Closely related to chance, complexity, chaos, and accident is the concept of uncertainty. The road to understanding uncertainty in reality is sinuous. It begins in ancient Greece when Democritus realized that objects in the world can be broken into smaller parts, and the resulting parts can be further broken up into still smaller parts. But of course logic alone instructs us that in this process there will be a part so small, it can no longer be divided. Democritus called this the atom (Greek- a meaning ‘not’ and tomos meaning ‘cut’- i.e. uncuttable). In the materialist world espoused by a later Greek philosopher, Epicurus, and still later by the Roman, Lucretius, atoms and their movements (swerves) were the fundamental building blocks and determinants of reality.
This simplistic physics survived the unscientific middle ages and was augmented in the 17th century when Newton discovered his fundamental laws of motion and gravity that suggested a mechanistic or deterministic explanation of events in the universe.

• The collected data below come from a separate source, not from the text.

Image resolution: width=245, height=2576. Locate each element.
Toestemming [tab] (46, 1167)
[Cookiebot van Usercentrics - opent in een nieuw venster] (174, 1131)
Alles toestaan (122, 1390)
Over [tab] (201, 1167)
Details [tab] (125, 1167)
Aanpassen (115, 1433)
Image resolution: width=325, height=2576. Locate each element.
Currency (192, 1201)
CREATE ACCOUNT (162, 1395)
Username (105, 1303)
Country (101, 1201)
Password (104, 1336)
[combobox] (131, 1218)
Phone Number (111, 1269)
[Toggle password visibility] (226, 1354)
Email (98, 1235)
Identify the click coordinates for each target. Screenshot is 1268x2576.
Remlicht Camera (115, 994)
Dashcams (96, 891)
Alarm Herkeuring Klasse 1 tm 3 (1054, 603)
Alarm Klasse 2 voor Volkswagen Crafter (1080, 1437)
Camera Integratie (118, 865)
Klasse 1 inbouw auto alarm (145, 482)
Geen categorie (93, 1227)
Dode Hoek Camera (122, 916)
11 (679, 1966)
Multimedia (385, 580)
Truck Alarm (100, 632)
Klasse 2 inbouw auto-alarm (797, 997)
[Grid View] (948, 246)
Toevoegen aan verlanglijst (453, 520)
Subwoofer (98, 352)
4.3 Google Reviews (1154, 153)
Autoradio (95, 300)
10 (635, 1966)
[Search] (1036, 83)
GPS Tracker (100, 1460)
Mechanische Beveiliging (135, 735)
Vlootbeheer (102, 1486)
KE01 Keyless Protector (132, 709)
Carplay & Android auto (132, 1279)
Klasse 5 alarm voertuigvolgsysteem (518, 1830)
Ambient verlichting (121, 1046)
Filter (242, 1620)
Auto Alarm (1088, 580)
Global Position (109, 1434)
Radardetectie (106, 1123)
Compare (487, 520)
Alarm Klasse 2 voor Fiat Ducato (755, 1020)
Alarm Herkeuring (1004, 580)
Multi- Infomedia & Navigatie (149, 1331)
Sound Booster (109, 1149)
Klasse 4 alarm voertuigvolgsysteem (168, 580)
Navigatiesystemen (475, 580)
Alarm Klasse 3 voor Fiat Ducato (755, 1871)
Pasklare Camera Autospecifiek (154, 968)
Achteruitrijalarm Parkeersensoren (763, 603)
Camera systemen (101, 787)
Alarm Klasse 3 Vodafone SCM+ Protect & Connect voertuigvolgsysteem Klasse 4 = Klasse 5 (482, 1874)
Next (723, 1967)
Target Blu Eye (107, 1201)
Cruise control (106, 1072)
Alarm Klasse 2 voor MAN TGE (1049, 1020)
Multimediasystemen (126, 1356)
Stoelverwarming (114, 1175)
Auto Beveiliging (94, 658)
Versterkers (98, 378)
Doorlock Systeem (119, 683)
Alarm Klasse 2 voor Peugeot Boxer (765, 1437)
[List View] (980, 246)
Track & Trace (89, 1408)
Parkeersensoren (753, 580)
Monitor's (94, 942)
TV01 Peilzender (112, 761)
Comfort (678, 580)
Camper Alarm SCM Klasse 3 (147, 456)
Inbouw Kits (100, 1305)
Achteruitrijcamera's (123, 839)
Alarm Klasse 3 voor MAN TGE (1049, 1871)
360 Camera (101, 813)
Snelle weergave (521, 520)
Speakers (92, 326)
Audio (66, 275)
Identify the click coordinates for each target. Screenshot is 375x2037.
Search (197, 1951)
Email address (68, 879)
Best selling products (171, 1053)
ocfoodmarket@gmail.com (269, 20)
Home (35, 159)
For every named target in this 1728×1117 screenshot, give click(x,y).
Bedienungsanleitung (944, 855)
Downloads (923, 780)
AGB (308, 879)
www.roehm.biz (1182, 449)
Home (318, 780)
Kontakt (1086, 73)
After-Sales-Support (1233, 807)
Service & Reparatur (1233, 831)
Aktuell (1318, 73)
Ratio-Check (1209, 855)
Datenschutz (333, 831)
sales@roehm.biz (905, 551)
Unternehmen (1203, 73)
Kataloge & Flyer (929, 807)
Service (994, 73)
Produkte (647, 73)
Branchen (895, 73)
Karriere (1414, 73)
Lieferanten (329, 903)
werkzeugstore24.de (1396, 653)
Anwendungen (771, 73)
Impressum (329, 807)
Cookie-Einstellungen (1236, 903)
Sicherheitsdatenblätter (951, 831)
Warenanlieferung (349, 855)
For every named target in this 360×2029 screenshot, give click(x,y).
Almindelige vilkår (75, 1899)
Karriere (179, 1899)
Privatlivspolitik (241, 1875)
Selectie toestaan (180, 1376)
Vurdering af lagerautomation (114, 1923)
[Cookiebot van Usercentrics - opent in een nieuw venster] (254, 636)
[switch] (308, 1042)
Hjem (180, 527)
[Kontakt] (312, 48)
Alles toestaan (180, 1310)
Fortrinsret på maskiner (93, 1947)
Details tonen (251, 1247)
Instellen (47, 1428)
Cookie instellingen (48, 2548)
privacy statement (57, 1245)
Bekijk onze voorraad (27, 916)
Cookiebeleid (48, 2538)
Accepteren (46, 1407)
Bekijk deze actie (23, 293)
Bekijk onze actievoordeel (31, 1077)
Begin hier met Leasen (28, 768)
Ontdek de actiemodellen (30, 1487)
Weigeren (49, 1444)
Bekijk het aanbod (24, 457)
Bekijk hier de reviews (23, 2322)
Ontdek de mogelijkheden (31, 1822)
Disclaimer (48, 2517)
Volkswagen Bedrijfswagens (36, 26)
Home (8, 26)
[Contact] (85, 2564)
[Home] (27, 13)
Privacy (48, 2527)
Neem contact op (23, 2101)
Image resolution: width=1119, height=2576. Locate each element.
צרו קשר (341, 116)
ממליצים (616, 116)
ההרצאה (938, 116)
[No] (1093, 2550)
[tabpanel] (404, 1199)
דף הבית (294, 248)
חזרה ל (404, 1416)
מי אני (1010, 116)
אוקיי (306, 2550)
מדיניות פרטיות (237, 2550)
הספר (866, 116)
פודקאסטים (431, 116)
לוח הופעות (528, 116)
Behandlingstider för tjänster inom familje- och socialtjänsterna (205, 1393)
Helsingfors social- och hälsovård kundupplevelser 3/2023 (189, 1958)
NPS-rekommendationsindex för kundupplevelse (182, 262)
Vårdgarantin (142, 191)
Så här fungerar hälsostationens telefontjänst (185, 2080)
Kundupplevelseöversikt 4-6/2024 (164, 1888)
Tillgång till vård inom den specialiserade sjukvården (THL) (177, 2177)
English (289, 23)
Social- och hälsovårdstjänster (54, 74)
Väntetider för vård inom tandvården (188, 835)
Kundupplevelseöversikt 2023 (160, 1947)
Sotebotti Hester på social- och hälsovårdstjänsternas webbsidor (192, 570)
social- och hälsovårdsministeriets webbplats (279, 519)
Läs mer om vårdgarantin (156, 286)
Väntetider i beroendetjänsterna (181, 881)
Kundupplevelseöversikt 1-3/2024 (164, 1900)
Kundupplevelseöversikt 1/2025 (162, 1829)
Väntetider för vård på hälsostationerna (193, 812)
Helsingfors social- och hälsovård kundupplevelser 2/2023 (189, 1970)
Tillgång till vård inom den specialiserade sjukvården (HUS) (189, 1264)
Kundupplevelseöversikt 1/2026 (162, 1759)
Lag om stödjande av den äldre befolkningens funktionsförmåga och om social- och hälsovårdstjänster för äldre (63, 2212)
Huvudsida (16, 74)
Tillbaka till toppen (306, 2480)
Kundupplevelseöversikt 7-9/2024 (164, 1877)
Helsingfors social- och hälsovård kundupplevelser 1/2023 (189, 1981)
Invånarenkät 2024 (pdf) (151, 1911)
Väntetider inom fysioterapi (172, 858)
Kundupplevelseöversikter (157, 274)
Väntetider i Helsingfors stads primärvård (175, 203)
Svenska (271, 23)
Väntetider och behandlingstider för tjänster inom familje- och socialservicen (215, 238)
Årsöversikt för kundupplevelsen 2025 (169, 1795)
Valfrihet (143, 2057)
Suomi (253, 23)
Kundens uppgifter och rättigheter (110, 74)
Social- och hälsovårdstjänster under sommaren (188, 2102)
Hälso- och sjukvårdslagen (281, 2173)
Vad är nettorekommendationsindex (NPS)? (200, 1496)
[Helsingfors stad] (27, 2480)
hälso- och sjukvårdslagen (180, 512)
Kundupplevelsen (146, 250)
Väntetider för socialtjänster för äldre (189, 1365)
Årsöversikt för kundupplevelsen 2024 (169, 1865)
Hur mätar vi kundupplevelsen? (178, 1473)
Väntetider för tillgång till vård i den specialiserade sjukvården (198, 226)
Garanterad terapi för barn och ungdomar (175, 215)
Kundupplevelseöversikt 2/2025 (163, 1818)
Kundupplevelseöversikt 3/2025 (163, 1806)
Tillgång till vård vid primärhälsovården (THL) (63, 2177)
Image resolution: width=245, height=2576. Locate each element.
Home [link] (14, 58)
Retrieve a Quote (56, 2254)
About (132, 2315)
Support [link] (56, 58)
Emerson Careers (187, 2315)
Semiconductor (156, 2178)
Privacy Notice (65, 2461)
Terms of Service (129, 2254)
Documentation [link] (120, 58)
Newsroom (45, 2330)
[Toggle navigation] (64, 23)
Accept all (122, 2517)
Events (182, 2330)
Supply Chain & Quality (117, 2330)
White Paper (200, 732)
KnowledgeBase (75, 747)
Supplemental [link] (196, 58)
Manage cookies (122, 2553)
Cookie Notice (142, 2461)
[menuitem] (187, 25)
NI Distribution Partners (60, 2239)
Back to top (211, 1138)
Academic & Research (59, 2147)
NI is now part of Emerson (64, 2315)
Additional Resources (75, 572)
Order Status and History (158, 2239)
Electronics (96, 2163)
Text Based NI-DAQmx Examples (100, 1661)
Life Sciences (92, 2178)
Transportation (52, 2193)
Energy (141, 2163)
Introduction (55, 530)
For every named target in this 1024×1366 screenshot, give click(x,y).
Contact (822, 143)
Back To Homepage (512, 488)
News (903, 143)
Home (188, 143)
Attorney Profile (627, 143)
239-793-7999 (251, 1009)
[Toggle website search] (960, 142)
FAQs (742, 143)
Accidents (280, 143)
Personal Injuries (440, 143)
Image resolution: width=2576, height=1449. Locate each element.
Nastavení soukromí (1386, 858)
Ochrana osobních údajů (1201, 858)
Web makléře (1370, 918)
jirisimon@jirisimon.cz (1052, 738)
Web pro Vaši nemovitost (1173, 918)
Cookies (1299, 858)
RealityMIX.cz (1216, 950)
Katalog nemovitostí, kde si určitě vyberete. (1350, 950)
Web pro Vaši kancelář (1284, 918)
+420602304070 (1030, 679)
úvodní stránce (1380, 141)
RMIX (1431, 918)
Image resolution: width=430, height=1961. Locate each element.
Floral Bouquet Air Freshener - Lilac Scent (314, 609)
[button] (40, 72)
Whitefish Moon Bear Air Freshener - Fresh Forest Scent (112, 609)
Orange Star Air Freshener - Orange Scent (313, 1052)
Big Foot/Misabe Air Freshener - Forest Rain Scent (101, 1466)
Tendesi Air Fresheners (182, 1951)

Newton was committed to a ‘corpuscular’ description of matter (and light as well) in accordance with the logically deduced description of the ancients.
Early in the 20th century, Niels Bohr took the Greek word atom as his label for the tiny solar-system-like structure we think of as the building block of matter. But advances in ‘microphysics’ revealed the atom was not in fact the smallest component of matter opening up the entire field of subatomic physics. Subatomic particles appear different from classical matter – demonstrating both particle and wave aspects. Electrons, photons, and positrons have finite mass and size, but also motion and energy. All attempts to consolidate matter as particles to waves or vice versa failed and over time it became apparent subatomic entities have a dual ‘particle-wave’ nature.
At this point, the of concept uncertainty appears on the scene when Werner Heisenberg demonstrated that if a subatomic particle’s location is specified, its energy level and motion cannot be determined. Likewise if its energy level and momentum are specified, then its location cannot be determined. Moreover this is not the result of imprecision in our measuring devices, but rather is intrinsic to subatomic matter itself. In fact, he demonstrated that the location and momentum are not even defined until witnessed by an observer. These seemingly irrational conclusions appear to be confirmed by experiment and further validated by virtue of their utility in explaining other features of physics.
The philosophical problem is immediately evident: if determinism requires specification of location and energy of particles to predict events, and such specifications are impossible or non-existent, then the universe at its elemental level cannot be mechanistic as previously assumed. But then what is its nature and what determines location and movement of subatomic particles in the absence of an observer?